▸ Your instructions:
Switch "street label" to "road label" in everything from the start of the records down through the line containing "Click the Google", and give only those lines back with nothing else changed.

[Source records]
## Begin

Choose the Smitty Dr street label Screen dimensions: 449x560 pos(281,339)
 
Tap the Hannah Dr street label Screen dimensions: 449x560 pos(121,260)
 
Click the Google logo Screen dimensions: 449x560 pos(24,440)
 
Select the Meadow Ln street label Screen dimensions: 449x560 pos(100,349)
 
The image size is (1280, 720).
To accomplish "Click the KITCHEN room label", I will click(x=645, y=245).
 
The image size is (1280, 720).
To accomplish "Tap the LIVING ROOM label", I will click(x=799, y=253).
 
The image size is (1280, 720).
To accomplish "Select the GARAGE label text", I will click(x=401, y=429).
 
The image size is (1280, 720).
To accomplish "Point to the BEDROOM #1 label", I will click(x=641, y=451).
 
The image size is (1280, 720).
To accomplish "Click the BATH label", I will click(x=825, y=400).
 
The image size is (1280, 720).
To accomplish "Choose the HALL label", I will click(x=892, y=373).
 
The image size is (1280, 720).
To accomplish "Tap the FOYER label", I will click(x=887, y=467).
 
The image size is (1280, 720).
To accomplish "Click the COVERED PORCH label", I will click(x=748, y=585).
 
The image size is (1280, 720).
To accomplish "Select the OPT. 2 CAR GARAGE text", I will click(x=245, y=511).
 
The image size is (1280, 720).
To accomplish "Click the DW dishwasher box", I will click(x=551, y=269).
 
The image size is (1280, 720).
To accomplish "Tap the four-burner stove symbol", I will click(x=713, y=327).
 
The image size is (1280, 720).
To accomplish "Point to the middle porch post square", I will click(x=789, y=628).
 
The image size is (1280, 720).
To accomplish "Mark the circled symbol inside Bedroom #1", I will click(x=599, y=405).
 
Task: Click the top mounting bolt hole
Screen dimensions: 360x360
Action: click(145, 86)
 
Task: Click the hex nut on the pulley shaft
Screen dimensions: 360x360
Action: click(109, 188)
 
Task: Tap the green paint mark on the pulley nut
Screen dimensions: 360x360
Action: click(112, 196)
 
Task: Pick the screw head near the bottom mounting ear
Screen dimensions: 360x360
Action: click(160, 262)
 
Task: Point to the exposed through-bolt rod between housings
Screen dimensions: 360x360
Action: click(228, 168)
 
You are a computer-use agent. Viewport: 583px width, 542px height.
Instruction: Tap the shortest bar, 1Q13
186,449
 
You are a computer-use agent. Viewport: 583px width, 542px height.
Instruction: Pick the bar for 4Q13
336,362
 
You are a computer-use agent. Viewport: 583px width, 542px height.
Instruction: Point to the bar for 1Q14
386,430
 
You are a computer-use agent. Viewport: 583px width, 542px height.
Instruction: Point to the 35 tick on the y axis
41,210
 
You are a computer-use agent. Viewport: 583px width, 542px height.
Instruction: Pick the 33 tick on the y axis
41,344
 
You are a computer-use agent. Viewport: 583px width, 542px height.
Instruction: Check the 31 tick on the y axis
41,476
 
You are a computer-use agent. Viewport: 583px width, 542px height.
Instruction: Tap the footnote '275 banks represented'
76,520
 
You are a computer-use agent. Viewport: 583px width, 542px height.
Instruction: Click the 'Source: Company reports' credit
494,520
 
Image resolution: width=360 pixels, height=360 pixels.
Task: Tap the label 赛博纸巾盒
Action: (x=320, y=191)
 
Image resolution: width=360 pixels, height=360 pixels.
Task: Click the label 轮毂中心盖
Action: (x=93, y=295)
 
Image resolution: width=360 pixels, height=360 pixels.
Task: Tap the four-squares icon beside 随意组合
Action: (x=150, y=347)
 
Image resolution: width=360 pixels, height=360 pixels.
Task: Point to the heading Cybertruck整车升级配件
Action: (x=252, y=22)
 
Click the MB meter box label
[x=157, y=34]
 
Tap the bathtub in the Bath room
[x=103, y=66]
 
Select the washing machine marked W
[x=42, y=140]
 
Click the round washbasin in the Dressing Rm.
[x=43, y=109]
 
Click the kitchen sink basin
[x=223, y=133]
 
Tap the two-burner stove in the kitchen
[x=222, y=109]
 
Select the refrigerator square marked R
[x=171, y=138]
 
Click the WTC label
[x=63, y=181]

## End

▸ Task response:
Choose the Smitty Dr road label Screen dimensions: 449x560 pos(281,339)
 
Tap the Hannah Dr road label Screen dimensions: 449x560 pos(121,260)
 
Click the Google logo Screen dimensions: 449x560 pos(24,440)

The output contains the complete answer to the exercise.